Im Vorfeld hatte das HoGeSa-Netzwerk noch verbreitet, man sei weder rechtsextrem noch fremdenfeindlich und werde sich nicht provozieren lassen sowie friedlich demonstrieren. Dass der Protest letztlich neben den Ausschreitungen doch in Ausländerfeindlichkeit, Deutschtümelei und Naziparolen mündete, liegt wohl auch daran, dass rechtsradikale bis neonazistische Parteien und Gruppen dazu mobilisierten, in Köln zu erscheinen und die Veranstalter auf jenes Publikum nicht verzichten wollten.
Neben dem Fußvolk mischten sich denn auch Kader der NPD und der Splitterpartei "Die Rechte" (DR) unter die Hooligans. Die DR prognostizierte schon auf der Anreise treffsicher, man sei auf dem Weg "zur größten rechten Demonstration seit vielen Jahren". Die "Massenbewegung", hieß es bei der DR an anderer Stelle etwas eigenwillig formuliert, setze ein Zeichen "gegen die Überfremdungspolitik und ihren symptomatischen Salafismus". Körperlich angegriffen von den Hooligans wurden letztlich vor Ort jedoch Journalisten und Polizisten.
Bis zum frühen Sonntagabend blieb die Lage rund um den Kölner Hauptbahnhof teils unübersichtlich, es wurden nach vorläufigen Angaben der Polizei 44 Polizisten verletzt und 17 Personen festgenommen. Laut Lokalpresse hätten abreisende Hooligans und Rechtsextremisten im Regionalexpress von Köln nach Münster zudem weiter Ausländer beschimpft und bedroht.

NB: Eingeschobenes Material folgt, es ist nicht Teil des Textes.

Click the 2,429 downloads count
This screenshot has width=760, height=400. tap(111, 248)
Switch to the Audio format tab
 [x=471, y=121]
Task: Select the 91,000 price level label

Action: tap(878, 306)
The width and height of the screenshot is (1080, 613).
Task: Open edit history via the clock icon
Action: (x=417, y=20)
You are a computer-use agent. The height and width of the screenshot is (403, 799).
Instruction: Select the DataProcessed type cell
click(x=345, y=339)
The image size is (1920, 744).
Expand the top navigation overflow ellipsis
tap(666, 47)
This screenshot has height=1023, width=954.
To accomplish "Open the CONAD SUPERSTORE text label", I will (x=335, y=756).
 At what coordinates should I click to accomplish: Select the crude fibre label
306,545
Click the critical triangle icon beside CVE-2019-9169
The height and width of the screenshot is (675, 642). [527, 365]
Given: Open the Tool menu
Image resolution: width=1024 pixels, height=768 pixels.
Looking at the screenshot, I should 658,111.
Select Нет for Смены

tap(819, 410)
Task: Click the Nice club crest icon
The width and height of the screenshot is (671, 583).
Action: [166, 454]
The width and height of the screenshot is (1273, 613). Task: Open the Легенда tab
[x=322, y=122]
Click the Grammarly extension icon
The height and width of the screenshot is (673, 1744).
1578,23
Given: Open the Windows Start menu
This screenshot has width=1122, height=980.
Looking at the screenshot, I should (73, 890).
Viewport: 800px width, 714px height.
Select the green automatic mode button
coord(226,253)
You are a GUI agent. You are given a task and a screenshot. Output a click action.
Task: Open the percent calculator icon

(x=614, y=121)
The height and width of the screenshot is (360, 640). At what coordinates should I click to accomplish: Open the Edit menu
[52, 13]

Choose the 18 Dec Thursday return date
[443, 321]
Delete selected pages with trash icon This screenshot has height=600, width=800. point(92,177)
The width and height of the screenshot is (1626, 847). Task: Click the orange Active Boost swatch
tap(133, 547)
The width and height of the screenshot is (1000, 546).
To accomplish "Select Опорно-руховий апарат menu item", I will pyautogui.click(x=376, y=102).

Ein Zugreisender in Richtung Aachen sagte gegenüber "Telepolis", die Stimmung auch in dieser Regionalbahn sei "aufgeheizt und aggressiv" gewesen. Polizisten mit Helmen hätten den Zug begleitet, die Hooligans und Rechten derweil Parolen wie "Wir sind das Volk" und "Wir wollen keine Salafistenschweine" skandiert.